Short exercise: Rewrite the stretch from the line containing "The height and width of the screenshot is (619, 640)." through the end of the data, changing "Date Range" to "Time Period" and leaving everything else as it stands.

(Records from a data source)
"""
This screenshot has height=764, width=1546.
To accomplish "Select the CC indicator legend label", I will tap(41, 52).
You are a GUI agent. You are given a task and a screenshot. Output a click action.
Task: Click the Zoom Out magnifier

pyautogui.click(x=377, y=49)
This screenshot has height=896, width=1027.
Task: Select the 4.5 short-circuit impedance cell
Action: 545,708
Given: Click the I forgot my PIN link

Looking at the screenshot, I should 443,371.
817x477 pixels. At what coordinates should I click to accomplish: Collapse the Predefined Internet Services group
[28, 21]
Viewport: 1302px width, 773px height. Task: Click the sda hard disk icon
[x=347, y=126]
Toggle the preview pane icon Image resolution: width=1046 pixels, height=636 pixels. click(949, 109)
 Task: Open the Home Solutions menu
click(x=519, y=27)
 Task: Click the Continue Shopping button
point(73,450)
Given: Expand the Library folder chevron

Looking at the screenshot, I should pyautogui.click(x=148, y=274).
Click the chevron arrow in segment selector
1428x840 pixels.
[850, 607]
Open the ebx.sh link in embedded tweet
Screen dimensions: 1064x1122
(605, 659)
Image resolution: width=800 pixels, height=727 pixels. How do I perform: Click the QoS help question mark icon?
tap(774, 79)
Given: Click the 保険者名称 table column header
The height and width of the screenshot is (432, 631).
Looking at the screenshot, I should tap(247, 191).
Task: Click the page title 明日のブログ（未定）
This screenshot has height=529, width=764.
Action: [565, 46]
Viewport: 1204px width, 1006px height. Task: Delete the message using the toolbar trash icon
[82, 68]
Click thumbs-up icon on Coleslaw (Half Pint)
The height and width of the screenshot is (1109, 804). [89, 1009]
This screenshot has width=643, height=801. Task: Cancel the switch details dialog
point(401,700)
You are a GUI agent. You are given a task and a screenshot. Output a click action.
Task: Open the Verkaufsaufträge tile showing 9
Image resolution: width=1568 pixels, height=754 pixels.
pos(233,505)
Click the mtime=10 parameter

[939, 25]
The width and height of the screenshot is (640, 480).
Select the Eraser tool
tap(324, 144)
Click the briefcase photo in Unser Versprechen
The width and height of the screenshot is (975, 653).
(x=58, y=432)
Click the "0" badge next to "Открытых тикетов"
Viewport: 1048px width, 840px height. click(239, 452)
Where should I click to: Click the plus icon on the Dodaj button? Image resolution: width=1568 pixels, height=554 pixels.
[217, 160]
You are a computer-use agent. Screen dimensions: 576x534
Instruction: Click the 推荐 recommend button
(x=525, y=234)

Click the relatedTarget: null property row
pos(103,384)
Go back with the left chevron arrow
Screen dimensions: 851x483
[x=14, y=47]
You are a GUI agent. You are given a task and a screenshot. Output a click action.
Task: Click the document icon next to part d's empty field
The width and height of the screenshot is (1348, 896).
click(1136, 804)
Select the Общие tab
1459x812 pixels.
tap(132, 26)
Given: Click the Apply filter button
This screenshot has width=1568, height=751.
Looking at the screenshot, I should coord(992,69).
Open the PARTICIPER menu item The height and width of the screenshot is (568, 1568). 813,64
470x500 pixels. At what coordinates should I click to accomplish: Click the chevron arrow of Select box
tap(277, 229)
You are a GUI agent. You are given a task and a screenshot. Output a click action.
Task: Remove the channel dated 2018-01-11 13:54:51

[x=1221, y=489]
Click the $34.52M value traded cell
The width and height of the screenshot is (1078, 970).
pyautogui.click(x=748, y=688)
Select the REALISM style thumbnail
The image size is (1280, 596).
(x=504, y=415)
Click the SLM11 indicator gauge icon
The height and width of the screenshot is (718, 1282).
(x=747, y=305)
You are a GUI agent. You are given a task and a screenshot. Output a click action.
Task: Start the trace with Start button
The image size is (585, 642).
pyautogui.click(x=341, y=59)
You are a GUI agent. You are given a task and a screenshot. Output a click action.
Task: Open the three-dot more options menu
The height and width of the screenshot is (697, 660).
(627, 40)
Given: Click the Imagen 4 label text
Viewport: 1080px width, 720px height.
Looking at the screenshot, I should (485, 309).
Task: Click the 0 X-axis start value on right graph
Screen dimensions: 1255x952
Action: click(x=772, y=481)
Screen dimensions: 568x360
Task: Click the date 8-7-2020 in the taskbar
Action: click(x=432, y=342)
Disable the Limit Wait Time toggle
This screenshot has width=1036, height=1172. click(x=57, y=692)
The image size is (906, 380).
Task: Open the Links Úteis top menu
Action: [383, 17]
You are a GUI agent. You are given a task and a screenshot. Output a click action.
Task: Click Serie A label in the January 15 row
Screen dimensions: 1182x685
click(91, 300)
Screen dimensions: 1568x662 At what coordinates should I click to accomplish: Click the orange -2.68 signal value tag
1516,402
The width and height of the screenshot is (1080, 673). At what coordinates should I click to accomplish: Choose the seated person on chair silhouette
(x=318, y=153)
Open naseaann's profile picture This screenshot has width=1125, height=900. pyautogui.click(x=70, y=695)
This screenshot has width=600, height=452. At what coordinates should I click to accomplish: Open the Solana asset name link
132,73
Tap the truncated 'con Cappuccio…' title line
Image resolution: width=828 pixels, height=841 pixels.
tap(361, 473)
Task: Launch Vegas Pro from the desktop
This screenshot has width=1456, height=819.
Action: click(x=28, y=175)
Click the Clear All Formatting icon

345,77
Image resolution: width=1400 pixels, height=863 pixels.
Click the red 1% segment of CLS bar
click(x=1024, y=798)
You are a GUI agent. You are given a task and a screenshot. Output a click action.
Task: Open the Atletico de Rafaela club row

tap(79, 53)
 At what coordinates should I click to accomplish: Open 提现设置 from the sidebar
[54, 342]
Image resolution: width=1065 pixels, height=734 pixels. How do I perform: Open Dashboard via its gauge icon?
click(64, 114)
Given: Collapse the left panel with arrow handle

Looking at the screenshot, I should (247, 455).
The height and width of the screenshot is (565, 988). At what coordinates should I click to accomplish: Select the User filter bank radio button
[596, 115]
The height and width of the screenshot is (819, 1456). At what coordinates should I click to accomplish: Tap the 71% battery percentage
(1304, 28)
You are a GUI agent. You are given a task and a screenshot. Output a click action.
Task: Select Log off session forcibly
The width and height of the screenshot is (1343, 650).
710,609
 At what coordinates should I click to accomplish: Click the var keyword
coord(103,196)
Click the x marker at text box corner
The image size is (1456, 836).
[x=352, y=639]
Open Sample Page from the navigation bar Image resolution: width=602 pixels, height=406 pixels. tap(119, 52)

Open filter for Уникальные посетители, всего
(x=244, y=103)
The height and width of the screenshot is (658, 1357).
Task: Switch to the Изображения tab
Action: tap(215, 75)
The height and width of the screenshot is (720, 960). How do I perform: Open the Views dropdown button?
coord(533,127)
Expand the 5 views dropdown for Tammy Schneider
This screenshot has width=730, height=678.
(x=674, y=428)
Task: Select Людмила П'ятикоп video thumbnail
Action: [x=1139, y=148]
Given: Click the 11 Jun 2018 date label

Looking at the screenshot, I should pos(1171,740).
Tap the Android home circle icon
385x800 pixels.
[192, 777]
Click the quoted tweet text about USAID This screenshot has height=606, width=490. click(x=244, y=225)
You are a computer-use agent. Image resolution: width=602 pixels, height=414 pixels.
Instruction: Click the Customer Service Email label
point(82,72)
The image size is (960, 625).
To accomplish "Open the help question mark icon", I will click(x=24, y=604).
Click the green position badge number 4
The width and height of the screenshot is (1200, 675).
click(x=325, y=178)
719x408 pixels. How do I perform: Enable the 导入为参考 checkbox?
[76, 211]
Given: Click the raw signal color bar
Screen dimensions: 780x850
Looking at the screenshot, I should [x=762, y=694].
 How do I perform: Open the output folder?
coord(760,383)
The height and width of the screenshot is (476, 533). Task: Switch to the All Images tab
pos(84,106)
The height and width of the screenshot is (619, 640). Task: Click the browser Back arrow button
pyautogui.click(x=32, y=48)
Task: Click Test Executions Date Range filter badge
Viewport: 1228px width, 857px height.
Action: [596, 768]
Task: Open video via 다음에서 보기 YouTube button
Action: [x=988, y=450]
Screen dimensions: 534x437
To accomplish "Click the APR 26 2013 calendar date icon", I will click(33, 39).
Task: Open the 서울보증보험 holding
"""
Exercise result:
The height and width of the screenshot is (619, 640). Task: Click the browser Back arrow button
pyautogui.click(x=32, y=48)
Task: Click Test Executions Time Period filter badge
Viewport: 1228px width, 857px height.
Action: [596, 768]
Task: Open video via 다음에서 보기 YouTube button
Action: [x=988, y=450]
Screen dimensions: 534x437
To accomplish "Click the APR 26 2013 calendar date icon", I will click(33, 39).
Task: Open the 서울보증보험 holding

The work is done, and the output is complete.